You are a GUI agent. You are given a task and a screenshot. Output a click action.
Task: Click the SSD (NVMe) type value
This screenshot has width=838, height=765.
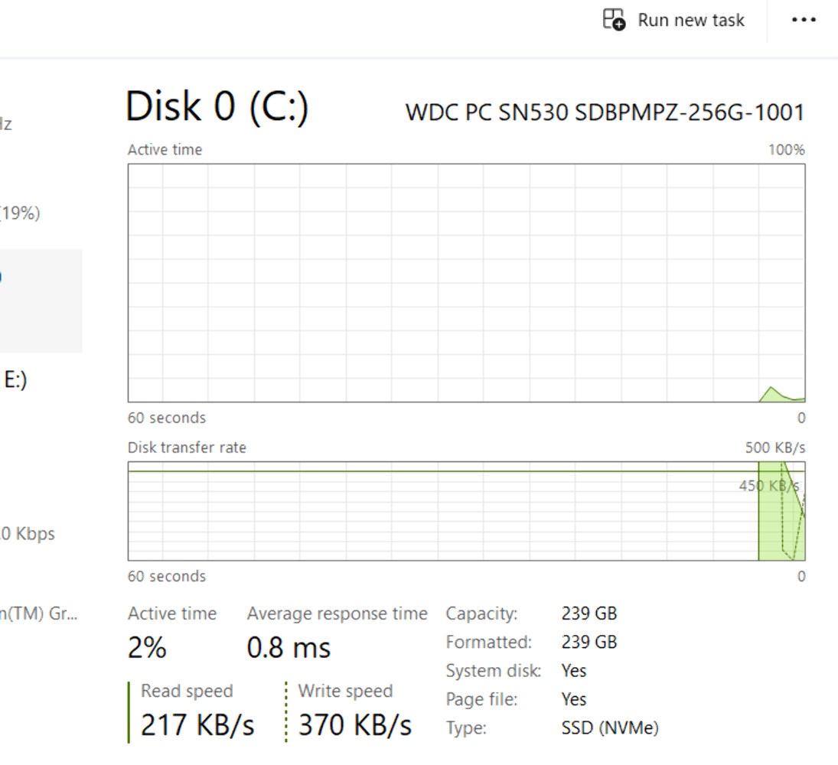[x=610, y=728]
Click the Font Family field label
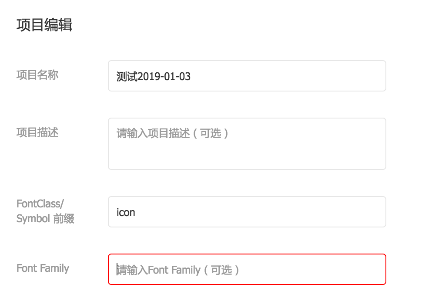The width and height of the screenshot is (442, 305). (x=42, y=269)
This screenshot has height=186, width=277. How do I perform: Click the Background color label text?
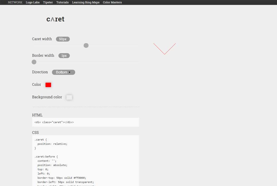coord(47,97)
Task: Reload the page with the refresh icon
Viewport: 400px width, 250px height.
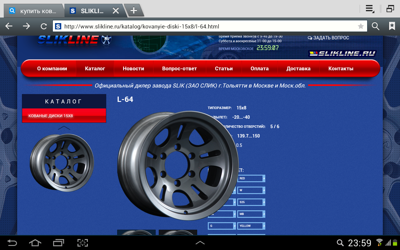Action: pos(44,26)
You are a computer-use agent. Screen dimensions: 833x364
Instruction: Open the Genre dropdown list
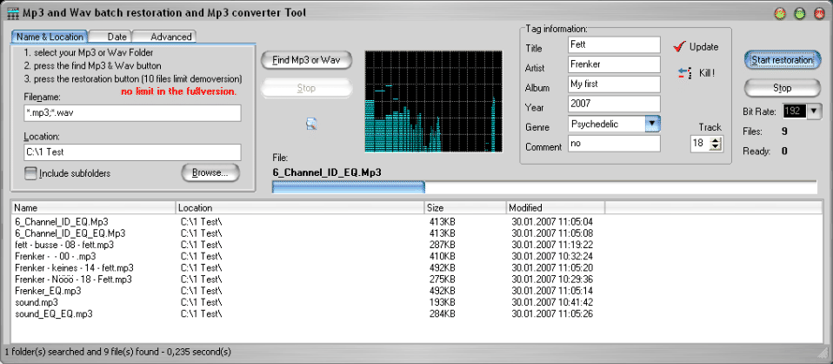click(x=652, y=124)
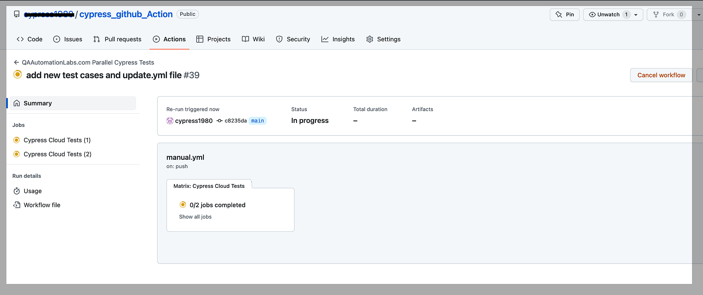Switch to the Pull requests tab
The image size is (703, 295).
pyautogui.click(x=117, y=39)
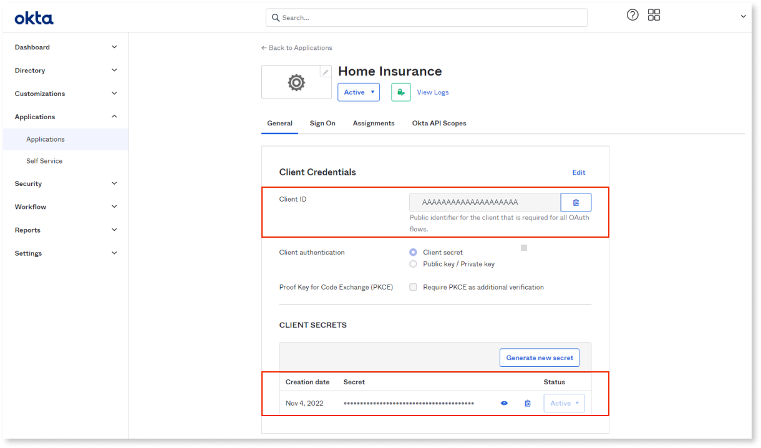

■ ■ ■

**How to complete this task**.
Would you print, exactly as they appear, the lines from the line with "This screenshot has height=186, width=277." through the end of the entries above, leaving out the pictures?

**Response**.
This screenshot has height=186, width=277. How do I perform: Click the Background color label text?
coord(47,97)
Task: Reload the page with the refresh icon
Viewport: 400px width, 250px height.
Action: pos(44,26)
You are a computer-use agent. Screen dimensions: 833x364
Instruction: Open the Genre dropdown list
click(x=652, y=124)
Switch to the Pull requests tab
The image size is (703, 295).
pyautogui.click(x=117, y=39)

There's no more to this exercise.